* WORK INSTRUCTION:
Format the rows from the start through the line containing "brands-title: Powering digital experiences for leading… is" as a two-column CSV with the headers request and answer. Put each row's text and its answer in one quoted field apiece, change line breaks to spaces, and leave out the pictures.

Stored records
= = =

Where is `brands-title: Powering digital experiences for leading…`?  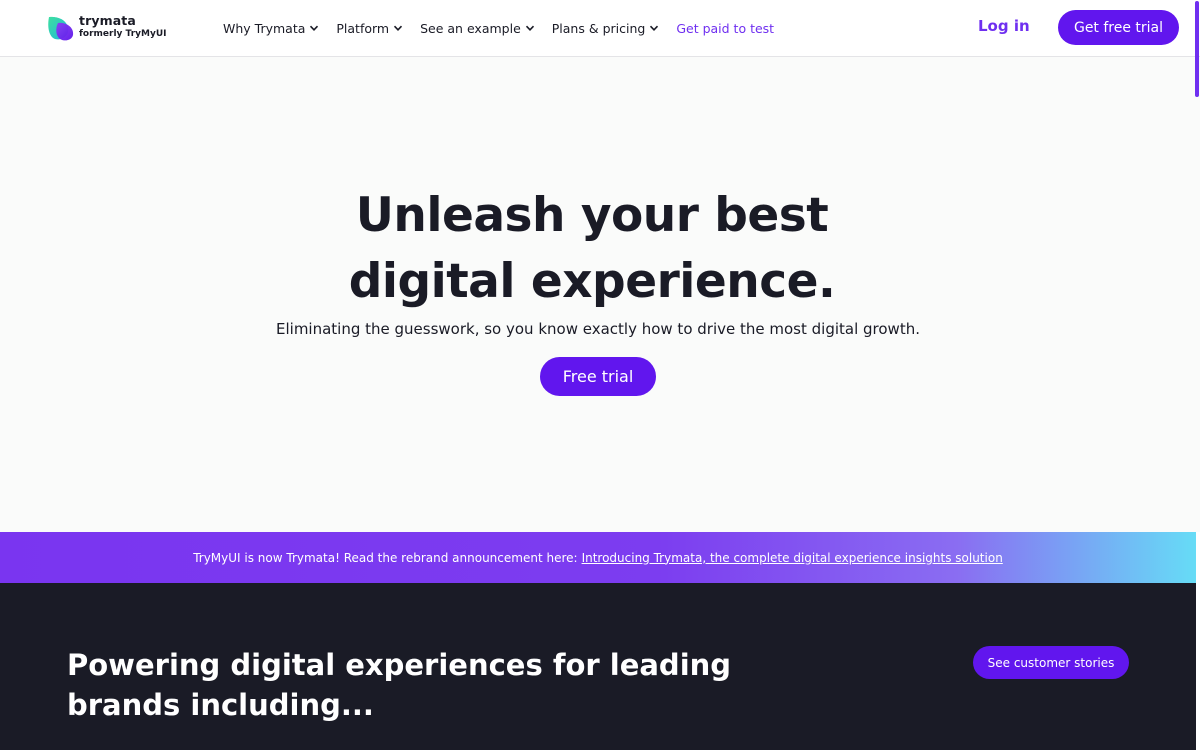
brands-title: Powering digital experiences for leading… is located at coordinates (400, 685).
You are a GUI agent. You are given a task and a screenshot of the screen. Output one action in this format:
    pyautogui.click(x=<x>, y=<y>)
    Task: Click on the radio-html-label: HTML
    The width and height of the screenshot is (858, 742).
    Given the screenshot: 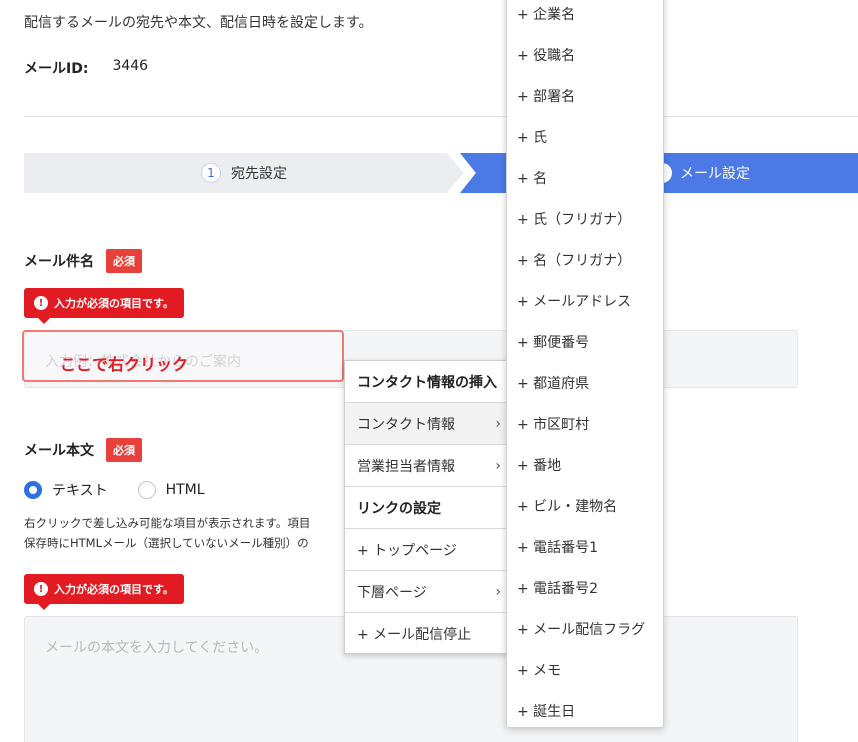 What is the action you would take?
    pyautogui.click(x=186, y=490)
    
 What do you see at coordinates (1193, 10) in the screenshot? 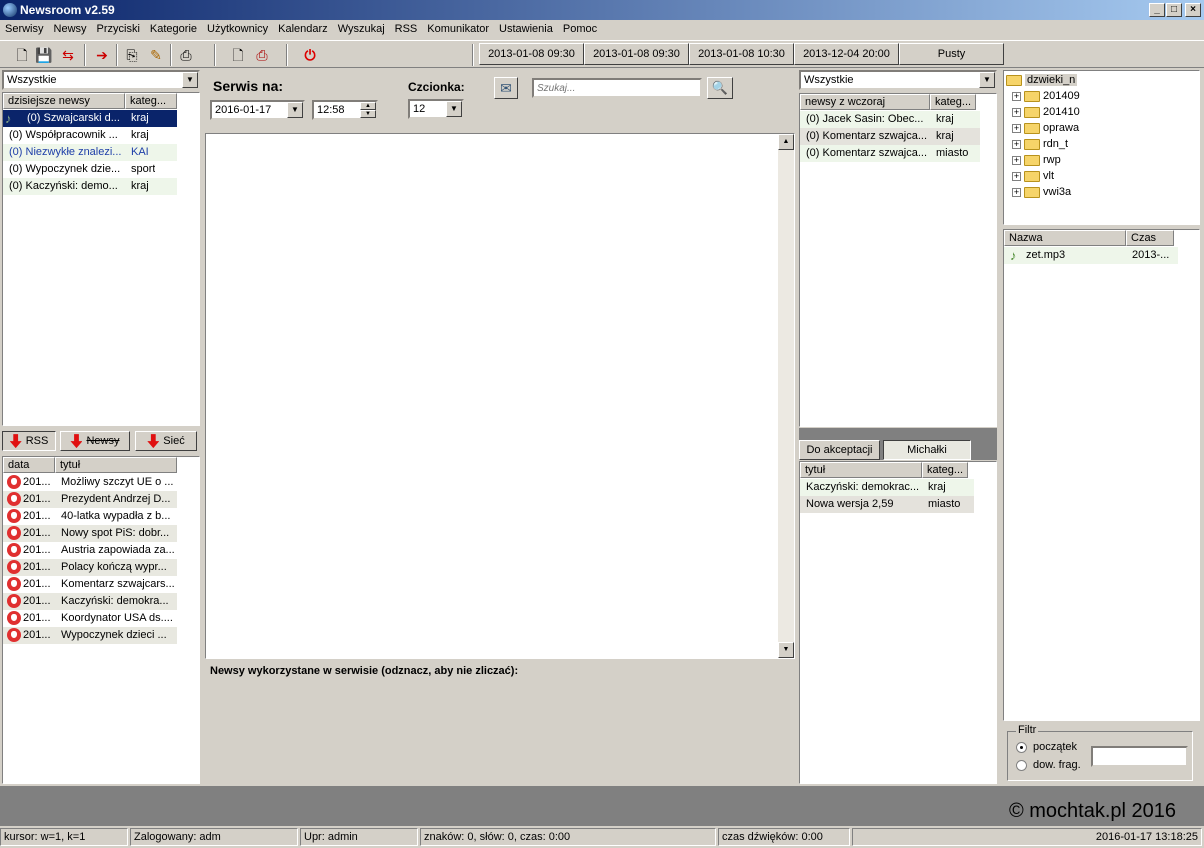
I see `close-button: ×` at bounding box center [1193, 10].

= = =

* RESPONSE FOR THIS EXERCISE:
request,answer
"Where is `brands-title: Powering digital experiences for leading…`?","brands-title: Powering digital experiences for leading… is located at coordinates (400, 685)."